Fechar

TIPOGRAFIA VIEIRA-UMA OFICINA MUSEU COM MAIS DE UM SÉCULO

A Tipografia Vieira foi fundada em 1888 em Esposende por José da Silva Vieira, pai de António da Silva Vieira, que no princípio dos anos 60 do século passado a trouxe para Fão, onde ainda hoje funciona.
António Vieira tem hoje 92 anos e foi tipógrafo durante várias dezenas de anos, inicialmente com o seu pai e seu irmão José e mais tarde, após um período de emigração no Brasil, por conta própria com a transferência da actividade para a Rua Padre Alaio em Fão, onde casara e ainda hoje reside.
Naquele tempo a concorrência era reduzida por falta de estabelecimentos na região e o trabalho era muito e proveitoso.
Com a pressão do trabalho, o filho Rui com 12 anos, começou a ajudar a tempo inteiro nas tarefas da oficina, deixando assim os estudos e permanecendo até hoje naquela actividade.


Entrando agora na pequena tipografia, ao fundo podemos apreciar o trabalho de uma máquina de impressão manual com pedal, a que em tempos foi adaptado um pequeno motor mas sem os resultados esperados, sendo entretanto retirado.
Lateralmente podemos apreciar 7 cavaletes em madeira envernizada, móveis de configuração apropriada com várias dezenas de estreitas gavetas para recolha das várias colecções de caracteres feitos em chumbo, zinco, e antimónio e outros acessórios metálicos, entre os quais os filetes de latão, metal e ferro, que permitiam ao tipógrafo a composição do quadro.
Os espaços, as entrelinhas, os quadrados de várias espécies, as gravuras em zinco ou em plástico são outros elementos da terminologia desta actividade de composição manual, que obrigava a elevada destreza e atenção, para que o trabalho se executasse com qualidade.
No seu espólio podem ver-se zincogravuras de várias gerações, de inúmeros trabalhos apresentados, nomeadamente de cartazes das Festividades da região.

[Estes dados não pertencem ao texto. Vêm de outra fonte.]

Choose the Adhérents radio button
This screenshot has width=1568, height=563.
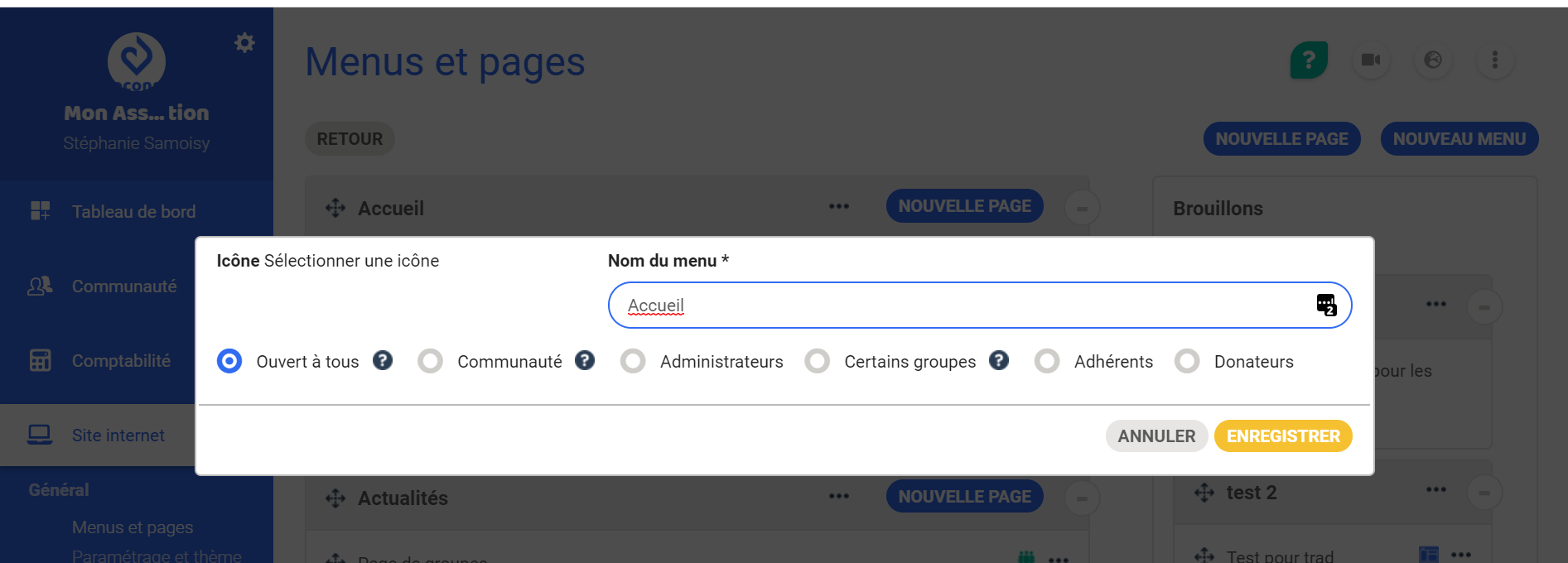tap(1047, 361)
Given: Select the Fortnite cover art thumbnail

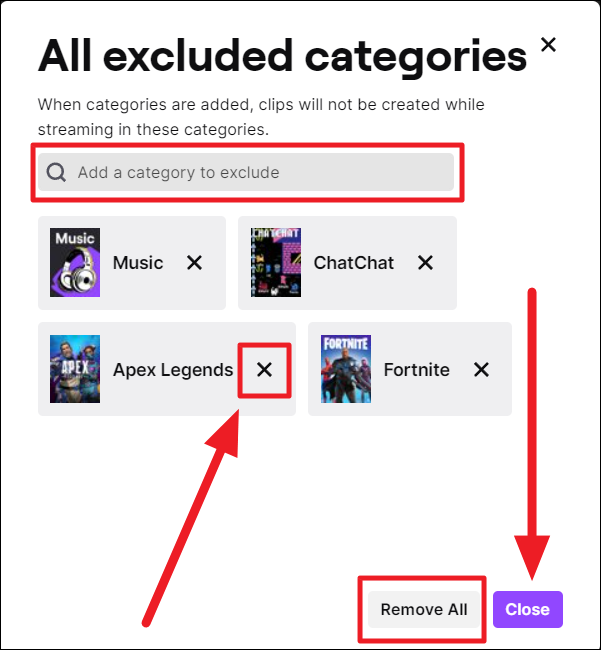Looking at the screenshot, I should point(346,369).
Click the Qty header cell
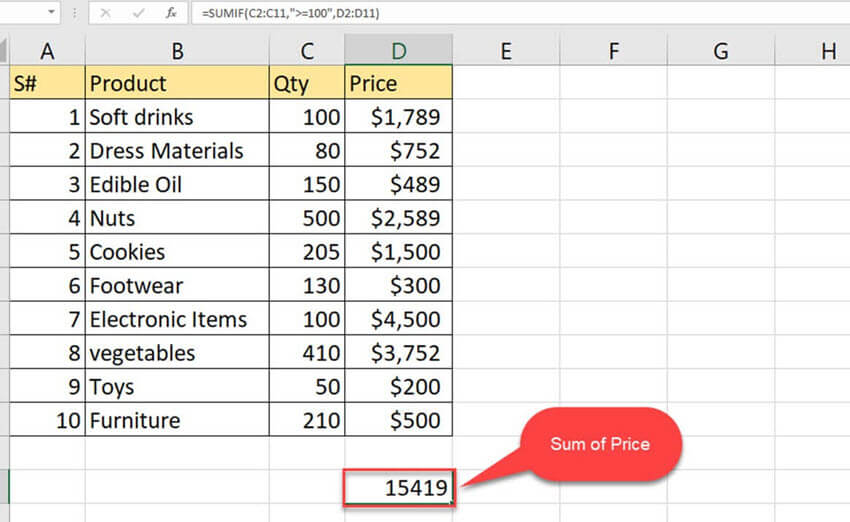This screenshot has width=850, height=522. pyautogui.click(x=306, y=83)
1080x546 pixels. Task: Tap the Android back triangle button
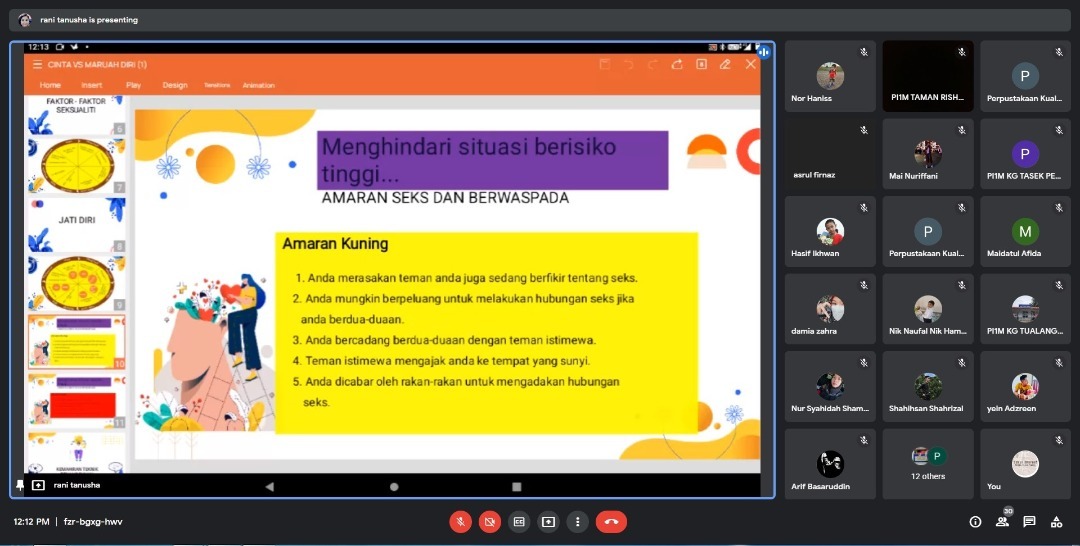[x=269, y=486]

Algumas gravuras, bem antigas, eram feitas à mão com base em madeira, o que será de preservar.
A quantidade de acessórios guardados naquele bonito mobiliário, a precisar de urgente recuperação e talvez protecção, impressiona pelos inúmeros tipos de letra e pela diversidade , fruto da acumulação dos muitos anos de actividade, constituindo um espólio muito interessante, com uma história demasiado importante no nosso concelho.
A curiosidade orienta-se para outras peças e damo-nos a apreciar 1 prelo para provas, 1 prensa bem antiga, 1 máquina de picotar, 1 guilhotina e 1 máquina de agrafar, todas elas com largas dezenas de anos de forçado trabalho. Tudo manual e de espremida eficácia. Talvez deslumbrante aos olhos de qualquer peregrino.
Outros acessórios como o compenedor, o topómetro ou regreta, as espátulas para estender as tintas, os cunhos de apertar as chapas, os numeradores e as galés, onde se montam os quadros, estendem-se por cima dos cavaletes e da mesa do prelo.
Pese o facto de ser uma tipografia de composição manual onde ainda se executam trabalhos como facturas e recibos, cartões de visita, panfletos, fichas, convites e outros do género, a Tipografia Vieira aceita todos os trabalhos de artes gráficas , fruto de parcerias com outras unidades com tecnologia mais avançada.
Daí que mantém ainda alguns clientes fiéis, quase todos eles de fora de Fão, sustentando assim a sobrevivência de um espaço que reflecte a história de uma arte de composição e impressão que deve ser preservada, pois foi suporte de uma imprensa influente e socialmente interventiva, que marcou os finais do século XIX e parte do século XX do nosso concelho. O Rui Vieira, desde a reforma do pai, tem procurado garantir a sobrevivência deste espaço ainda funcional, de ambiência museológica, com elementos a nível de mobiliário específico, acessórios de composição, de impressão e de acabamento a merecer a maior atenção da autarquia , pelo significado que tem para a história concelhia, pela riqueza que tem a nível cultural, pelo interesse futuro como património único a interagir com as novas gerações.
Se tanta importância se dá hoje aos Museus do Pão que proliferam por esse país fora, numa altura em que os processos de fabrico já nada têm a ver com os antigos fornos a lenha, interessante seria, já na era das novas tecnologias, da Internet e dos teclados digitais, que alguém se preocupasse, enquanto é tempo, com uma Oficina de letras e gravuras, onde a única “ponta” de electricidade utilizada apenas serve para alumiar, sendo todo o processo manual e mecânico, de simplicidade rara na interiorização das antigas formas de compôr e imprimir.
Sem dúvida, mais um Museu a considerar para esta Vila, num espaço que incluísse uma biblioteca e um centro Internet, de garantida coabitação útil e pacífica, sem conflitos geracionais.